The panel interaction, while a creative solution for progressive disclosure and way-finding through search results, presented challenges from a user experience perspective. We had found a solution that helped the Phone Team zero in on the correct search result, but panels had certain ramifications as an interface choice. For instance, if a user found a result and opened several subsequent panels to see more detail, what should happen when they close the initial result panel? Would they expect the subsequent panels to remain open?
The design team spent time testing this interaction thoroughly with users to gauge their expectations. I facilitated conversations with the UI team to understand what options were fastest to implement that would still match user expectations. Through negotiation, early prototypes in the browser, and productive compromise, we arrived at a solution.
Encore Search shipped on time. The Phone Team was delighted with the experience, which gave them a single tool to replace multiple legacy systems. The user flow of locating customer data to route a call was reduced from four tools and 16 screens to one tool and one screen. Call time was decreased by 75%, saving the company $220k per year and saving customers 3,507 hours.
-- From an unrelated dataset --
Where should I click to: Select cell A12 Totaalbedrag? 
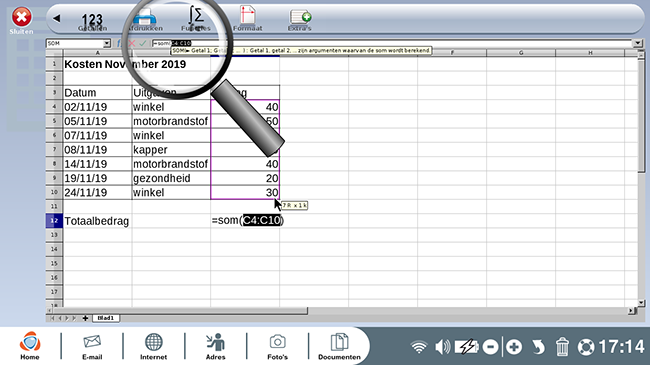(97, 221)
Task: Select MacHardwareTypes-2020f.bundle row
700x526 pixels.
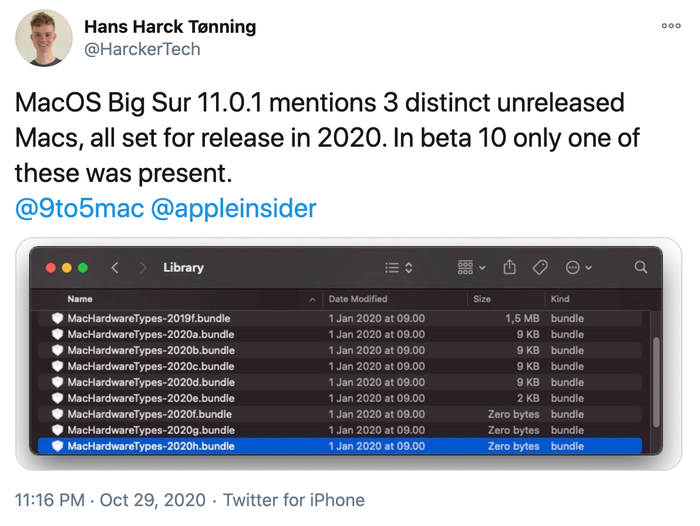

With the time saved, the Phone Team was able to accept more calls than ever before.
Following launch, word spread quickly about a fast new search tool, and within weeks Rackers across the support floor—not just the Phone Team—began using Encore Search as part of their daily work flow. Its successful release kicked off plans to retire legacy systems and phase out clunky, expensive interfaces.
The highest levels of senior leadership recognized Encore Search as a tremendous success. The designers and developers on the project received a Rackem Award for Service Delivery Innovation from the senior leadership team for work on a critical and high-impact project.
Josh Schairbaum, a Director of Software Development in Racker Tools who worked with the team, wrote, “We’ve taken a significant problem leading to poor customer experience inside Rackspace and used our particular set of skills to provide a solution that is performant, maintainable, and extensible. It’s going to be the foundation for many of the things we do in the coming months and will be a day-to-day fixture for almost every Racker.”
[The new tool] is going to be the foundation for many of the things we do in the coming months and will be a day-to-day fixture for almost every Racker.
To share our success and highlight the processes and ways of working, I gave a talk at RAX.io, Rackspace’s internal conference. Though the majority of attendees and talks have a development focus, our talk “The Secret Sauce: Bridging the Gap Between Development and Design,” focused on design processes and cross-team collaboration. With Eric Weidner, Encore Search’s visual designer, I shared how we worked from the outside in, what processes we used, and how others could use the same approach on their teams.
As Schairbaum hinted following release, Encore Search went on to become a powerful tool used daily on the support floor, and inspired subsequent projects to tailor the experience for users beyond the Phone Team. The Encore Search interface became the foundation for several other tools, including Dispatch, a tool for logging interactions with customers outside of support tickets, and Origin, an extendable application frame and platform to unite legacy tools in a single interface until they could be redesigned or retired.